Penned in 1990 by the Nottingham social services and police departments, the report criticized investigators who unquestioningly and without any physical evidence accepted children's statements that their parents were broom-stick-riding witches who sacrificed babies. As copyright holder under British law, the council resisted pressure to release the team's findings.
So on 2 June, hoping to expose the flawed investigation, reporters Nick Anning, David Hebditch and Margaret Jervis posted the previously unpublished report. As soon as the report went online, the Nottingham County Council again tried to quash it - to no avail. When they threatened to sue the three journalists for copyright infringement, the original site went down. And dozens of mirrors sprang up in its place.
Undaunted, the County Council began firing off letters to the administrators of overseas sites. But while Nottingham could at least temporarily strongarm its British netizens, it didn't have a prayer of extending its reach into other jurisdictions.
Indeed, when Case Western Reserve University Law professor Peter Junger received a letter demanding that he take his mirror site down or suffer the consequences, he virtually laughed in the Nottingham solicitor's face.
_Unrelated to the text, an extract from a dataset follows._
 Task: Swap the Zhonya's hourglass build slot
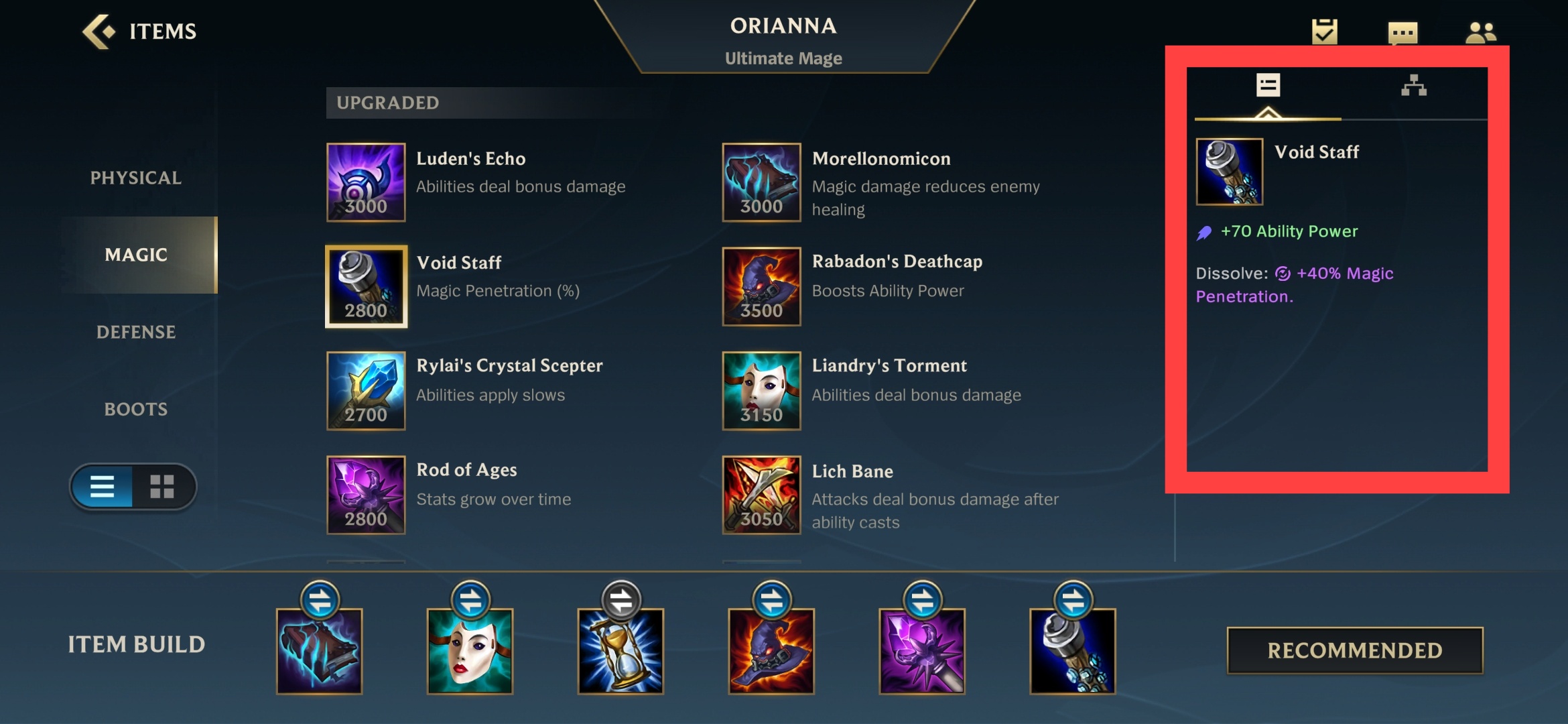pyautogui.click(x=621, y=600)
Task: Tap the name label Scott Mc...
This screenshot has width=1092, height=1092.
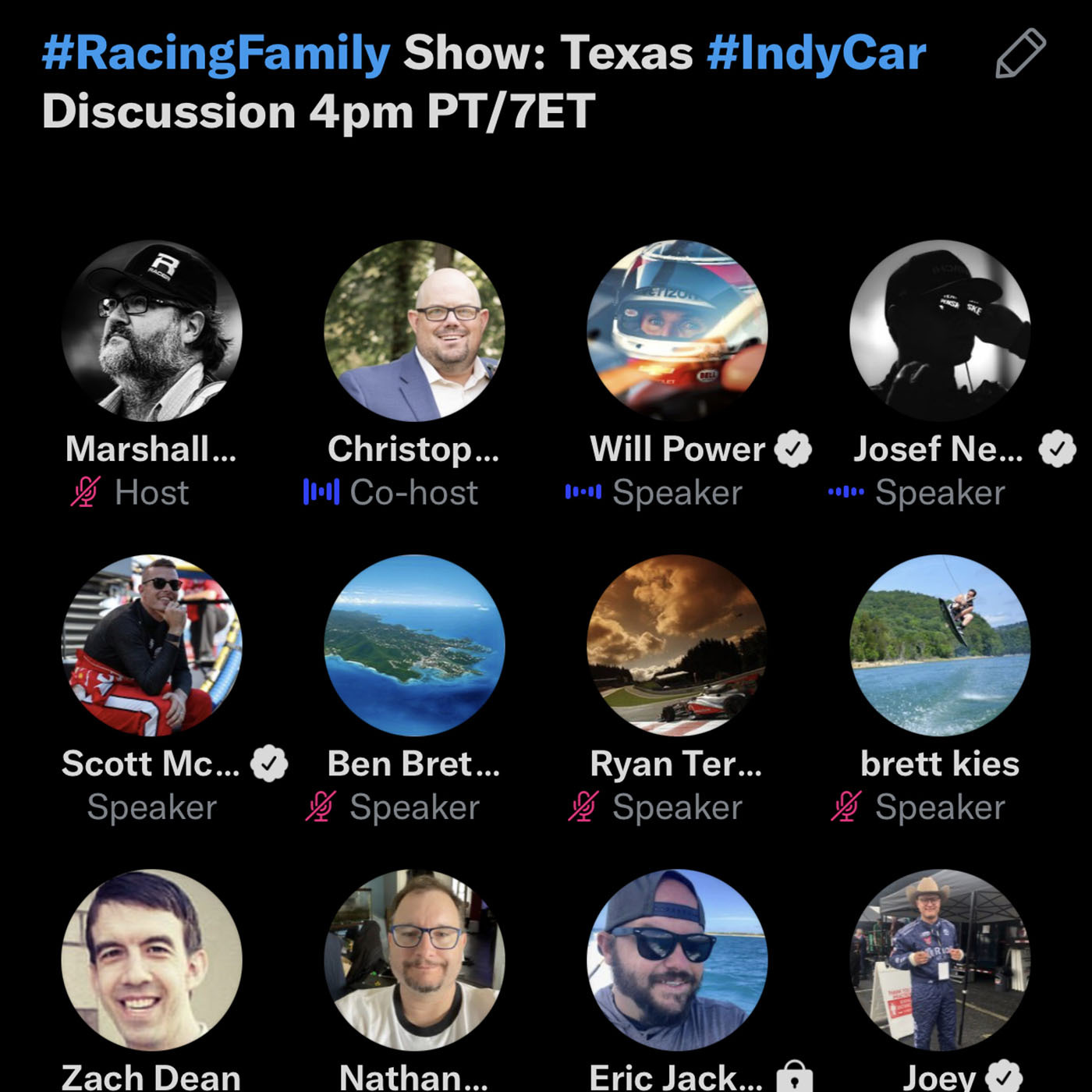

"My first reaction was simply to ignore this bit of silliness," he wrote in a letter declining to comply with the County Council's request. "[But] should you actually succeed in getting injunctive relief in the United Kingdom, that injunction would be quite unenforceable here in the United States."
In the end, the proliferation of mirror sites flummoxed the County Council so much that they withdrew their complaint. "The best interests of the Nottinghamshire people would not be served by running up large bills in difficult areas of law," said council chairman Bell.
Upon hearing of the Council's decision, Yaman Akdeniz of Cyber-Rights and Cyber-Liberties (UK), the British organization that first launched the rally cry to seed cyberspace with mirrors, spun the decision as proof of the power of netizens. "It proved impossible to stop the publication of the JET report," he said in a statement. "The genie's out of the bottle. ... The global Internet does not recognize boundaries."